Title: Twentieth Century
Language: English, German
Genre: Comedy, Romance
Director: Howard Hawks
based on the eponymous play of Charles Bruce Millholand
Cinematography: Joseph H. August
Fred “Snowflake” Toones
Being the devil’s advocate, I hazard to say that, as a progenitor of screwball comedy under the craftsmanship of Howard Hawks, who would in due course bring into fruition of quintessential specimens like BRINGING UP BABY (1938) and HIS GIRL FRIDAY (1940), TWENTIETH CENTURY has lost much of its luster compared with his nearest cousin, Frank Capra’s more sought-after IT HAPPENED ONE NIGHT (1934), came out in the same year, and another commonality: both movies have Walter Connolly and Roscoe Karns in the supporting cast.
The plot can be boiled down to a sado-msochistic relationship between an egoist Broadway impresario Oscar Jaffe (Barrymore) and a prima-donna Lily Garland (Lombard), née Mildred Plotka, a lingerie model turns theatre star under his exclusive tutelage.
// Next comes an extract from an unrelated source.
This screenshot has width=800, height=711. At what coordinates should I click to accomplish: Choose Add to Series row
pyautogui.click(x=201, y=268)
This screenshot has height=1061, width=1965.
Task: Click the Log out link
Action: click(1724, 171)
While it seems that the Jaffe-Garland collaboration is synonymous with success, their relationship actually comes apart at the seams due to Oscar’s ingrained controlling nature and objectification of Lily as his private property.
When Lily eventually leaves him and Broadway, and subsequently becomes triumphant in Hollywood, Oscar’s theatre output continues to slump sans his muse, his company is going to the wall, only two put-upon sidekicks Oliver Webb (Connolly) and Owen O’Malley (Karns) show their loyalties, both have an inclination of intemperance though, a career hazard by working for Oscar far too long. But fate reunites them and Lily on the 20th Century Limited from Chicago to New York, can Oscar win her heart back, or if that is quite a long shot, at least he can persuade her to sign a new contract with him, to halt his business downturn?
Both Barrymore and Lombard chew up the scenery to the hilt and apparently wallow in their verbal tit-for-tat, but in the eyes of a new audience from the 2lst century, unfortunately Barrymore’s overbearing lunacy and Lombard’s sentimental tomfoolery do not chime with today’s aesthetic values, there is no sympathy or empathy can be teased out, in spite of its initially charming divertissement of the duo’s two-play rehearsal segment, the story begins to pall once the train journey starts.
A subplot pivots around a lunatic on board (is there only one?) , Mr. Clark (Girardot), a diminutive but harmless asylum escapee, actually makes for a wackier farce than the central bawling game, it is an ominous sign for this odd satire, don’t tell me it represents the hallmark of talkie in that era, that simply cannot be true!